Hmac Signatures-Specific Remediation in Flask — concrete code fixes

To remediate integrity failures when using HMAC signatures in Flask, you must ensure that the signature covers all security-critical fields and that verification includes strict authorization checks. Below are two concrete examples: one vulnerable pattern and one corrected pattern.

Vulnerable Pattern

This example computes the HMAC over only the item_id, allowing an attacker to modify acted_by if that field is not included in the signed payload.

import hmac
import hashlib
from flask import Flask, request, jsonify

app = Flask(__name__)
SHARED_SECRET = b'super-secret-key'

@app.route('/act', methods=['POST'])
def act():
    data = request.get_json()
    item_id = data.get('item_id')
    acted_by = data.get('acted_by')
    received_sig = request.headers.get('X-Signature')

    payload = str(item_id).encode('utf-8')
    expected_sig = hmac.new(SHARED_SECRET, payload, hashlib.sha256).hexdigest()
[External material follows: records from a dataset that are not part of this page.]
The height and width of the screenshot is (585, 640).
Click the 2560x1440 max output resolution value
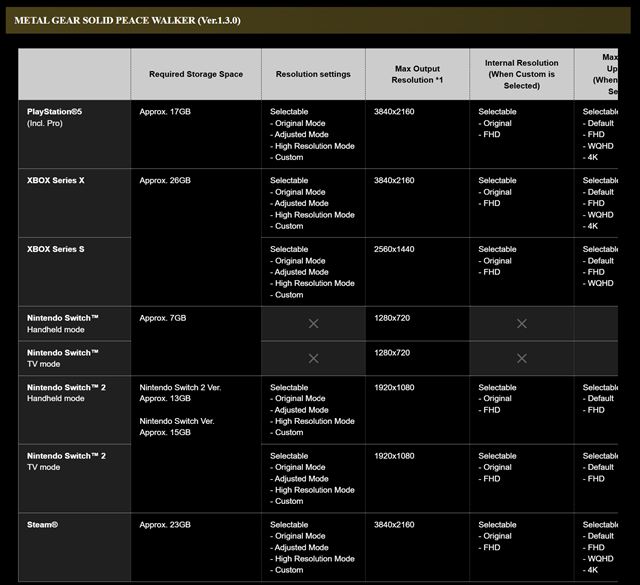(x=394, y=249)
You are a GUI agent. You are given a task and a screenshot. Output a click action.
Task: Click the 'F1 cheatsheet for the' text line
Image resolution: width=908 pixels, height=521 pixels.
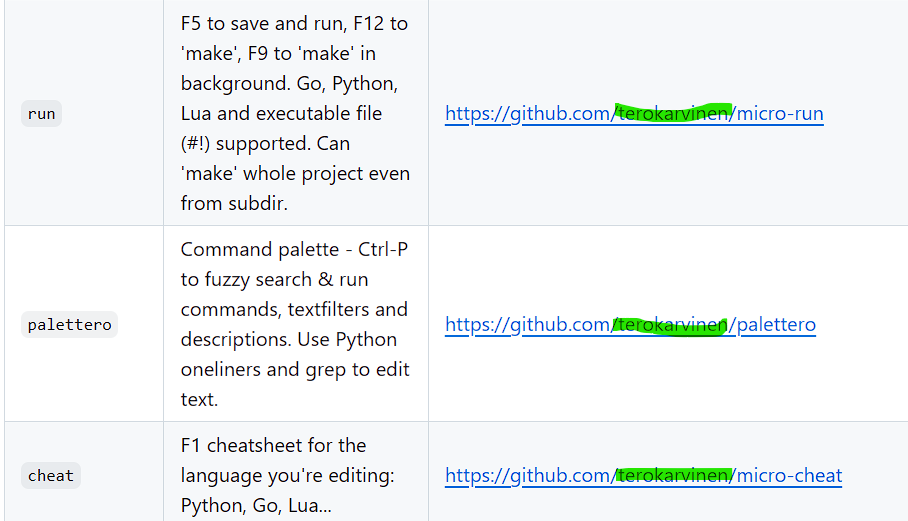pos(273,446)
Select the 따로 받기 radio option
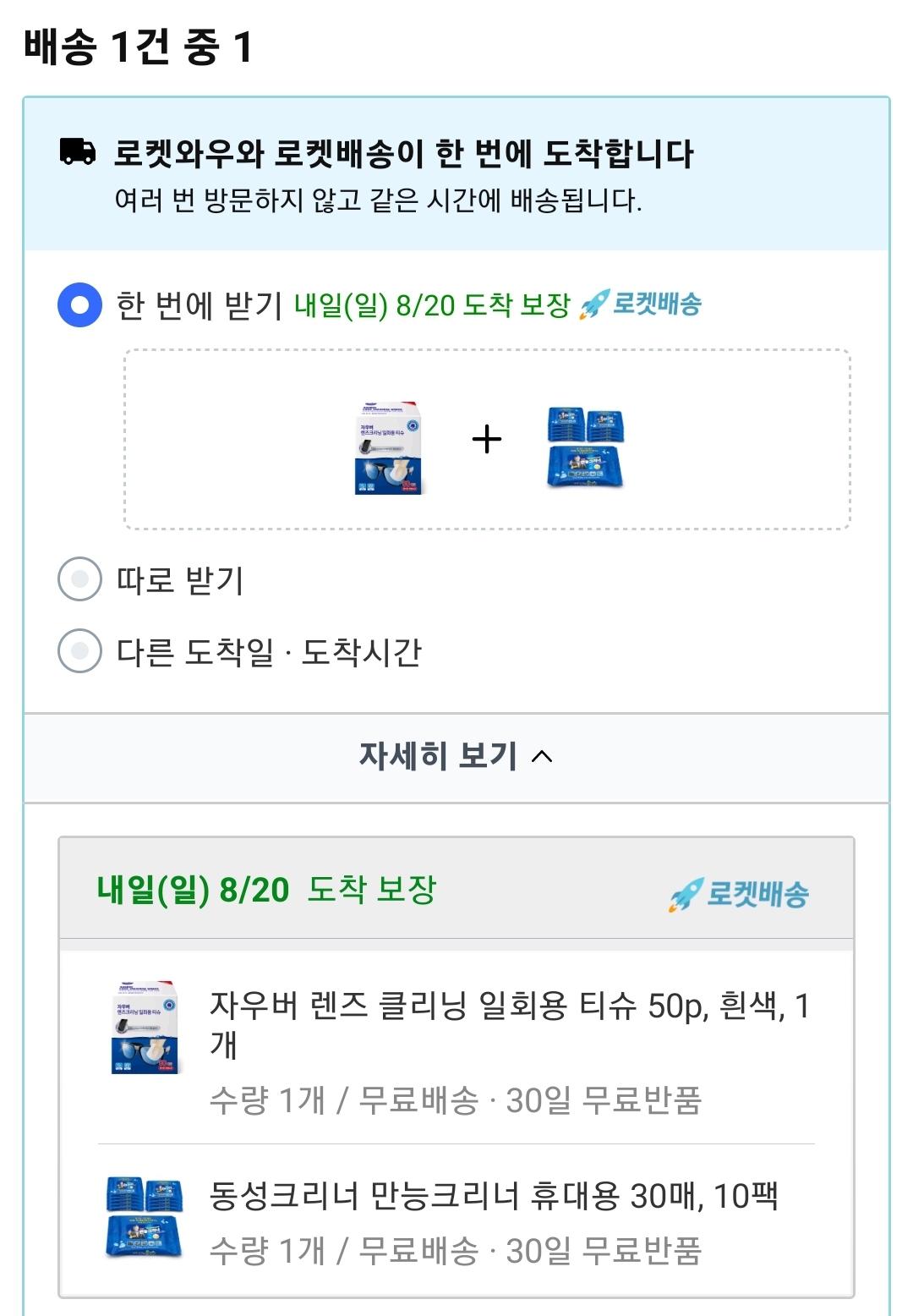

    if not hmac.compare_digest(expected_sig, received_sig):
        return jsonify({'error': 'invalid signature'}), 401

    # No check that acted_by is tied to the authenticated user
    return jsonify({'status': 'processed', 'item_id': item_id, 'acted_by': acted_by})

Corrected Pattern

This example includes both item_id and acted_by in the signed payload and validates the relationship before processing the request.

import hmac
import hashlib
import json
from flask import Flask, request, jsonify

app = Flask(__name__)
SHARED_SECRET = b'super-secret-key'

@app.route('/act', methods=['POST'])
def act():
    data = request.get_json()
    item_id = data.get('item_id')
    acted_by = data.get('acted_by')
    received_sig = request.headers.get('X-Signature')

    # Include all security-critical fields in the signed payload
    payload = json.dumps({'item_id': item_id, 'acted_by': acted_by}, sort_keys=True).encode('utf-8')
    expected_sig = hmac.new(SHARED_SECRET, payload, hashlib.sha256).hexdigest()

    if not hmac.compare_digest(expected_sig, received_sig):
        return jsonify({'error': 'invalid signature'}), 401

    # Enforce authorization: ensure acted_by matches the authenticated user context
    # In a real app, you would obtain the authenticated user from your auth layer
    authenticated_user = 'user_123'  # placeholder for actual user resolution
    if acted_by != authenticated_user:
        return jsonify({'error': 'forbidden: acted_by mismatch'}), 403

    return jsonify({'status': 'processed', 'item_id': item_id, 'acted_by': acted_by})

Key improvements in the corrected pattern:

  • The signature is computed over a canonical JSON representation that includes both item_id and acted_by, preventing attackers from changing one without breaking the signature.
  • sort_keys=True ensures deterministic serialization so the signature remains consistent between sender and receiver.
  • Authorization is explicitly checked by comparing acted_by with the authenticated user context, closing the BOLA/IDOR vector that would otherwise exist even with a valid HMAC.
  • The use of hmac.compare_digest mitigates timing attacks on signature comparison.

These changes align with secure coding practices for HMAC-based integrity and help ensure that the signature protects the full scope of the request, not just a subset of parameters.

Frequently Asked Questions

Why does including only partial fields in the HMAC payload create an integrity failure?
If the signature does not cover all security-critical fields such as user identifiers or permissions, an attacker can modify the excluded fields without invalidating the signature. This breaks integrity and enables BOLA/IDOR because the server trusts the request after signature verification, even though the payload has been tampered with in unchecked areas.
How can replay attacks still occur when HMAC signatures include timestamps?
Replay attacks can occur if the application verifies the signature but does not enforce strict timestamp windows or nonce uniqueness. Without rejecting expired timestamps or re-used nonces, an attacker can resend a previously signed request within the allowed time window, and the server will accept it as valid due to intact signature and timestamp checks.